Do Journalists Have a Duty to Protect Concussed Athletes?
A glance at some of the sports headlines earlier this week revealed a potentially troubling trend in journalism that needs to be addressed.
The headlines focused on the pending return of University of Florida basketball player Michael Frazier III from the concussion he suffered Saturday when his head hit the knee of a teammate in a game against the University of Arkansas.
In short, the headlines suggested that Frazier may return “soon” or be “available” Saturday, just a week after suffering the head injury. The problem lies in the fact that expectations were being set that Frazier “should” return to action. It may be one thing to suggest that with a high ankle sprain on bruised ribs. It is quite another to make that suggestion with a head injury. Frazier may actually feel like he can play. But if he hasn’t passed the requisite tests, he should remain on the sideline.
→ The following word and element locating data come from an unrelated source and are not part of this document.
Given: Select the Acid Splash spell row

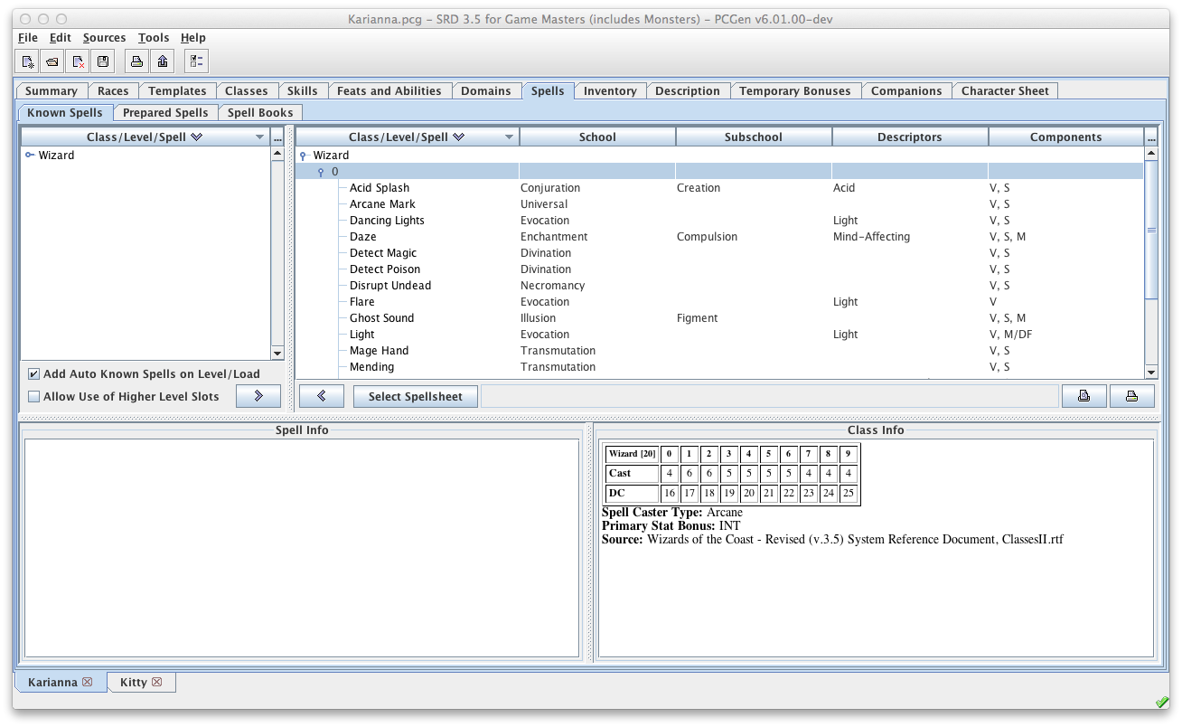Looking at the screenshot, I should (x=380, y=188).
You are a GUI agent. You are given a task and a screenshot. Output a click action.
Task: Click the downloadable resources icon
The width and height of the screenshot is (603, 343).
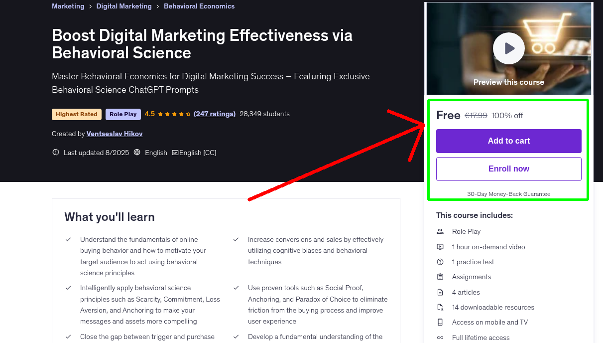point(440,307)
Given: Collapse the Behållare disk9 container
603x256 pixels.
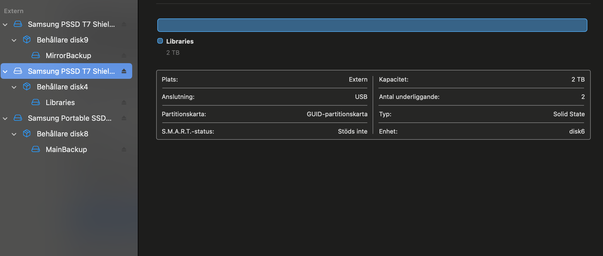Looking at the screenshot, I should [x=14, y=40].
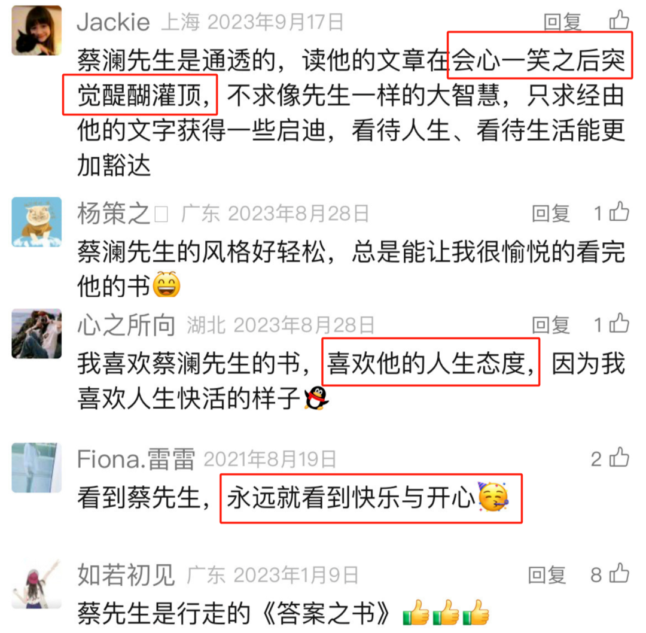Viewport: 646px width, 633px height.
Task: Tap thumbs-up on Fiona.雷雷's comment
Action: click(x=619, y=458)
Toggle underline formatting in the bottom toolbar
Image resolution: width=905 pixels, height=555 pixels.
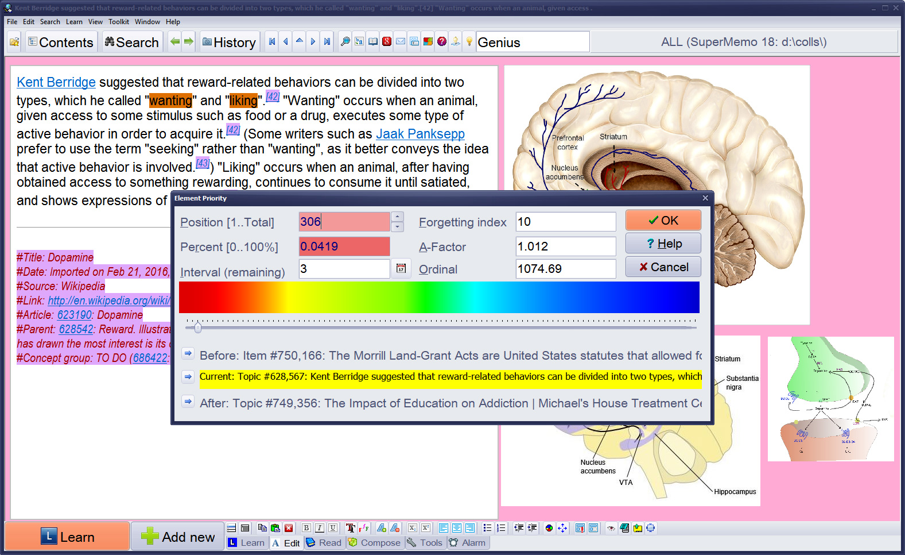tap(333, 528)
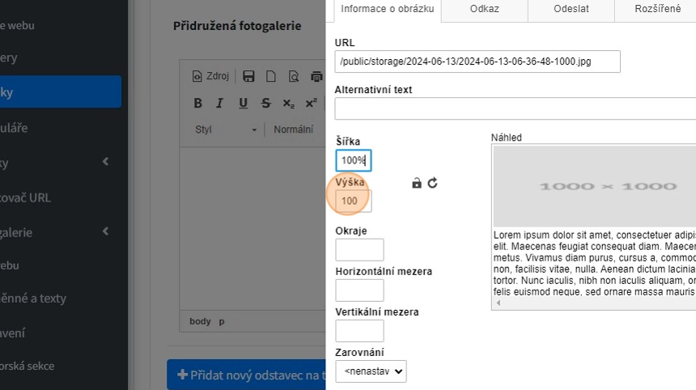696x390 pixels.
Task: Toggle the Subscript icon
Action: point(288,103)
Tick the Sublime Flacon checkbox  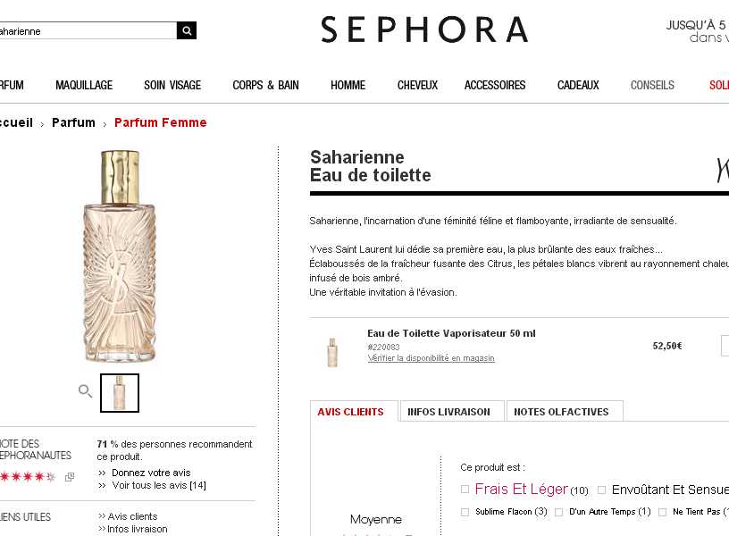click(465, 512)
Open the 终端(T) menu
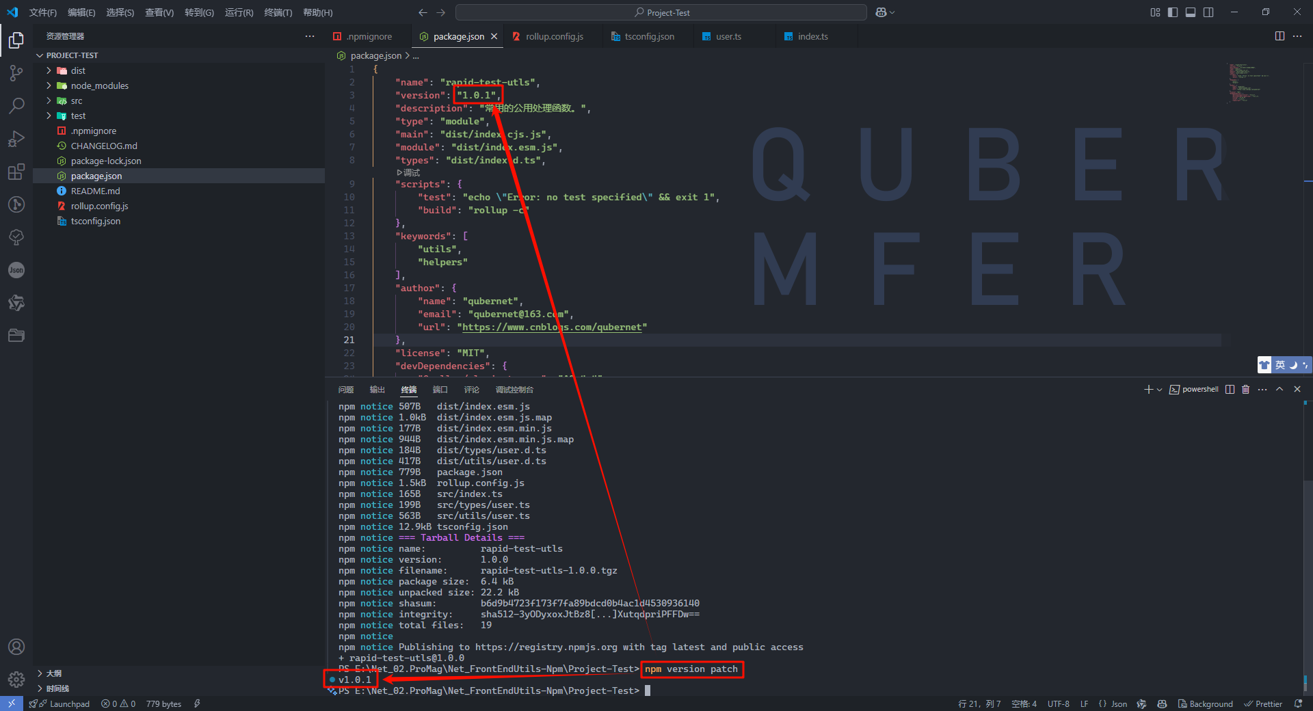Image resolution: width=1313 pixels, height=711 pixels. [x=278, y=12]
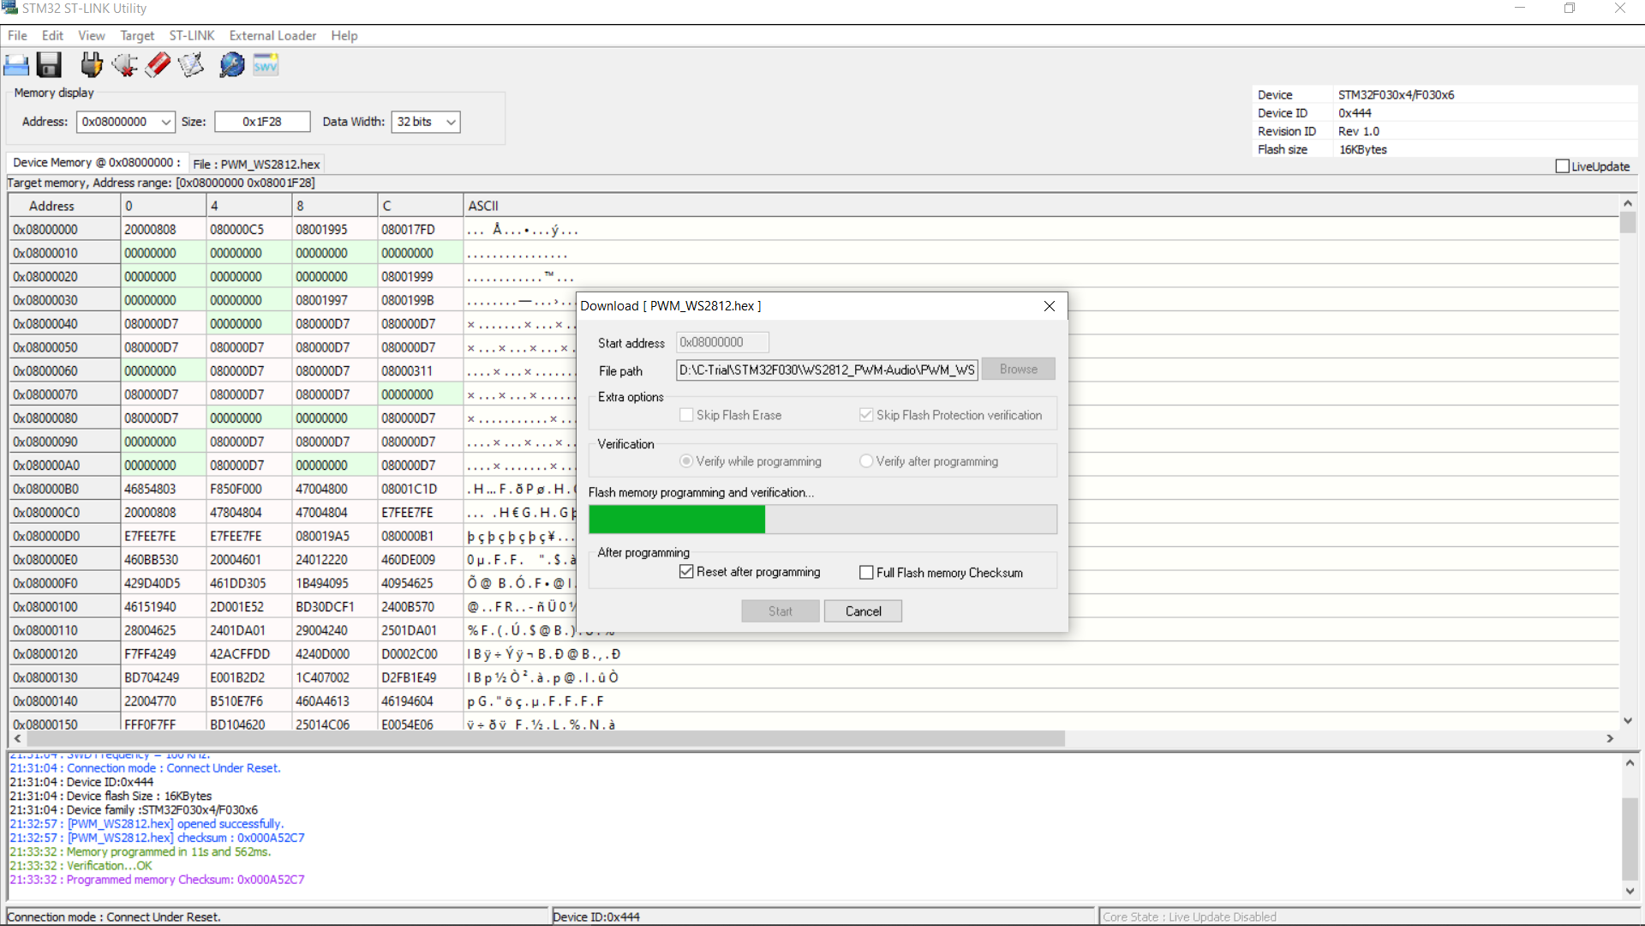Click the Connect to target plug icon
Viewport: 1645px width, 926px height.
point(91,65)
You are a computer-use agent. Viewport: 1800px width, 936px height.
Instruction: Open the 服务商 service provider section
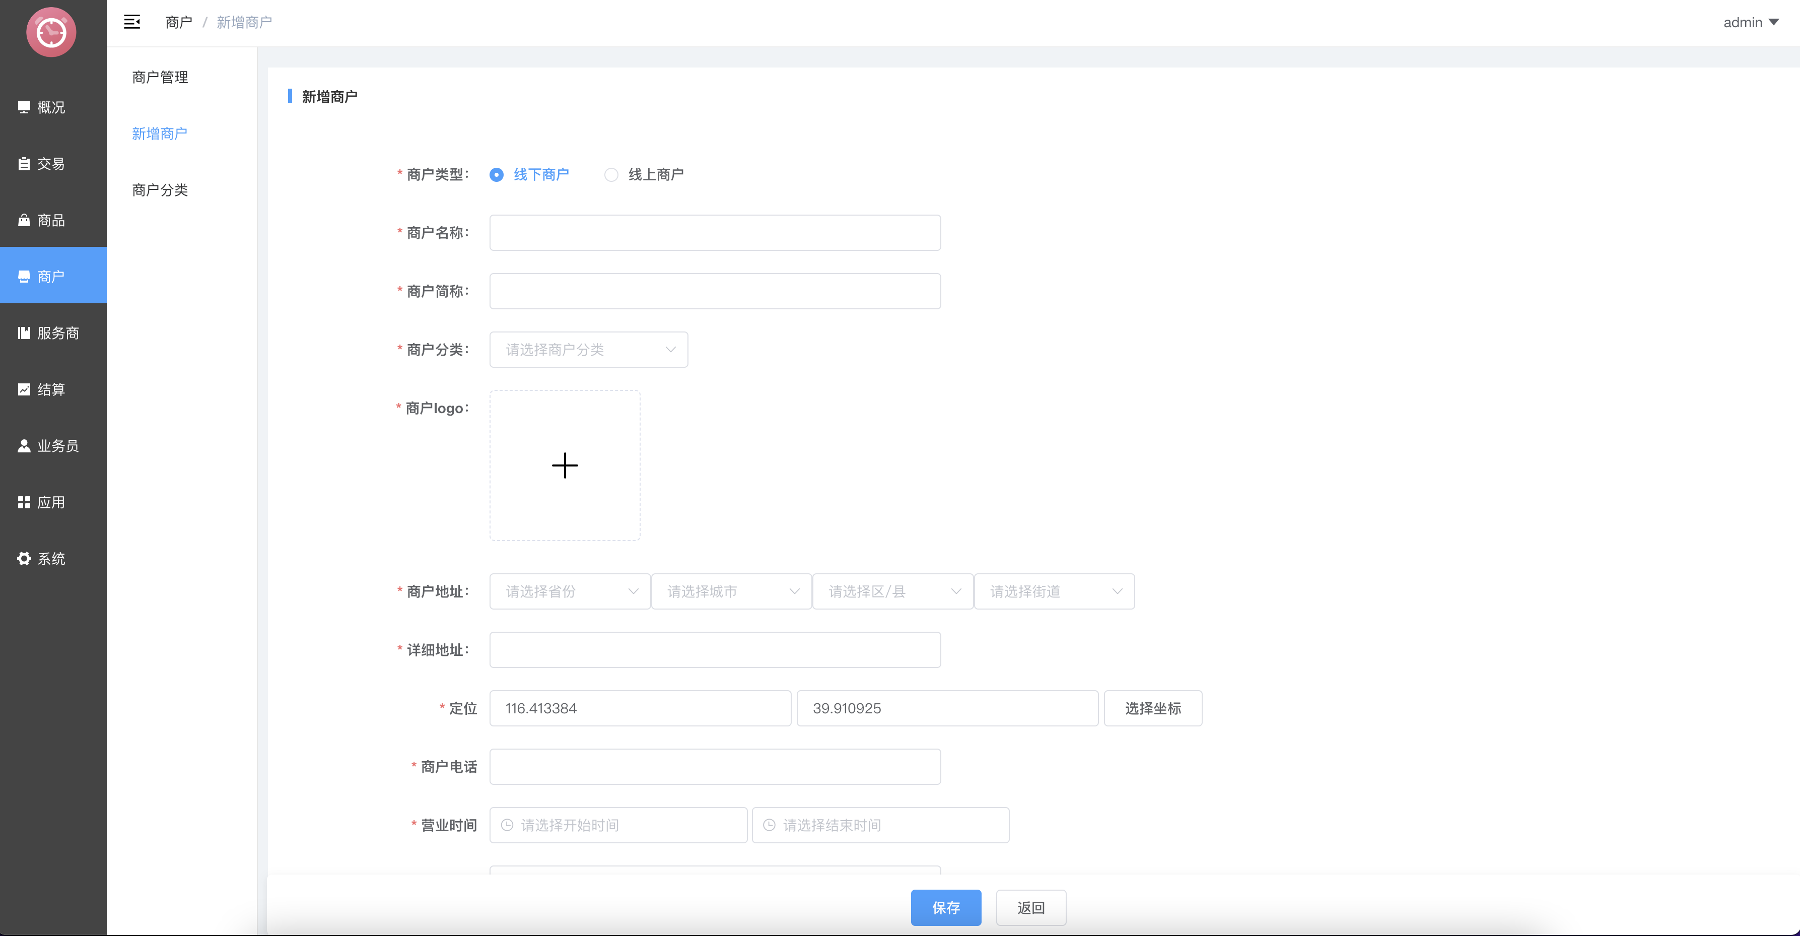pos(49,333)
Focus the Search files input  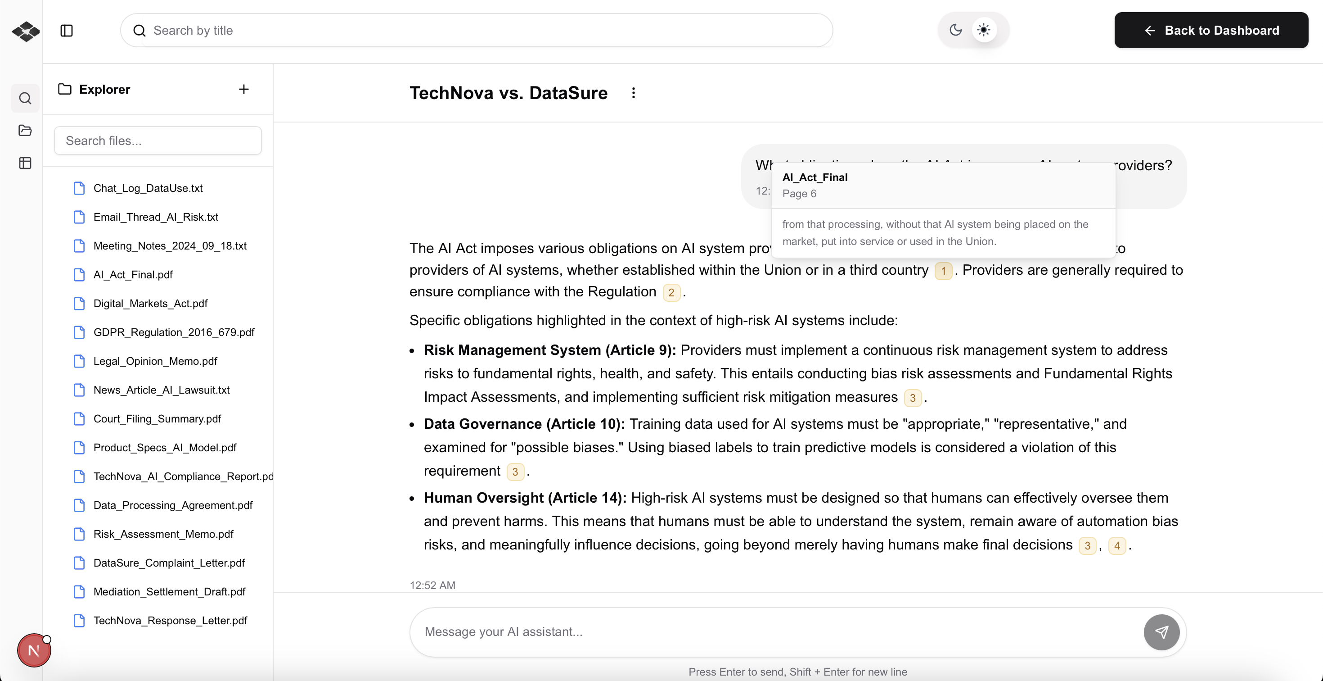(x=158, y=141)
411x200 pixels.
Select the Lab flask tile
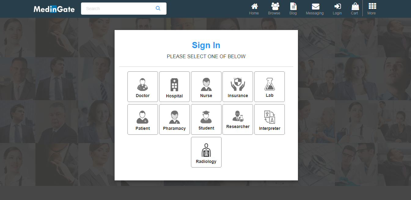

As a journalist, I can tell you that our responsibility is primarily to the readers. What do they want to read about? What do they want to know? That said, journalists do protect the participants in a story. The victim in a sexual assault case is an example. While journalists don’t have to shield the identity of a concussion victim, they may want to include language about the difficult and delicate decision about when to release an injured player back to action.
UF head Basketball Coach Bill Donovan, to his credit, seems to get it, noting that “ there’s a protocol they all have to go through with the doctors and trainer, steps they’ve got to go through in order for him to be cleared.”